┌─ Extracted records

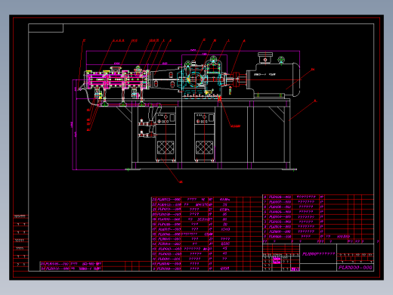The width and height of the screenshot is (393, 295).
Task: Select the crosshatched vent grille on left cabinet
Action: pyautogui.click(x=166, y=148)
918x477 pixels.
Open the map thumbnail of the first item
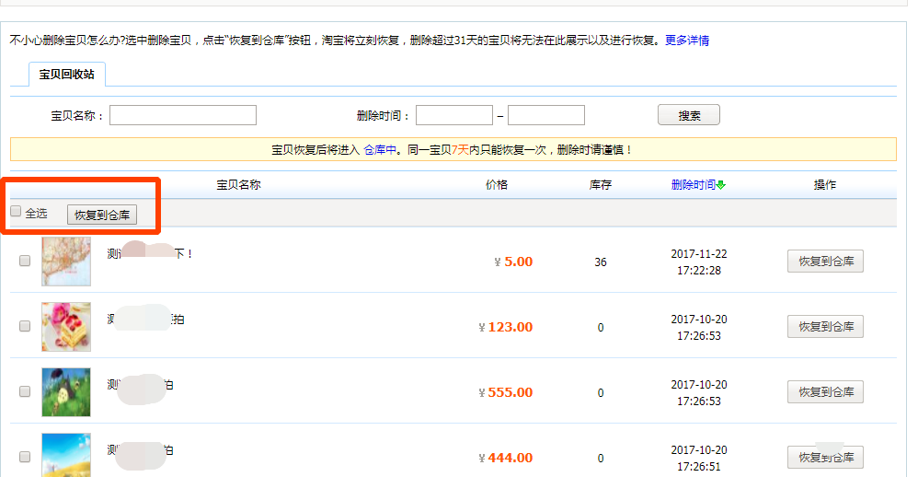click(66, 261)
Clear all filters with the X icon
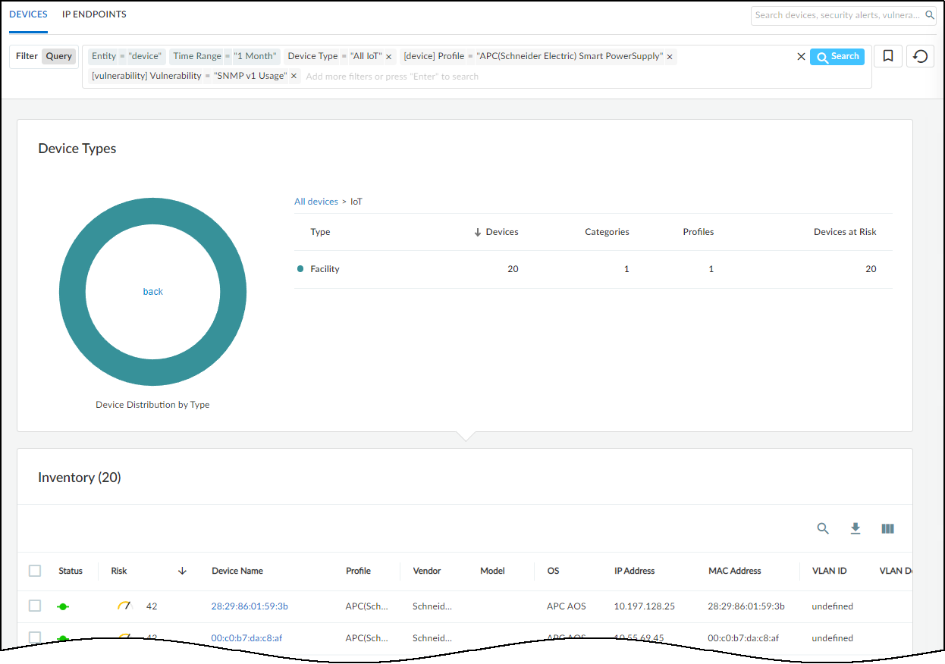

└─

## Given request
Rewrite the records above, changing "map thumbnail" to "location preview" and keeping everything else the same. Leave out the pictures.

## Answer to the task
The width and height of the screenshot is (393, 295).
Task: Select the crosshatched vent grille on left cabinet
Action: pyautogui.click(x=166, y=148)
918x477 pixels.
Open the location preview of the first item
click(66, 261)
Clear all filters with the X icon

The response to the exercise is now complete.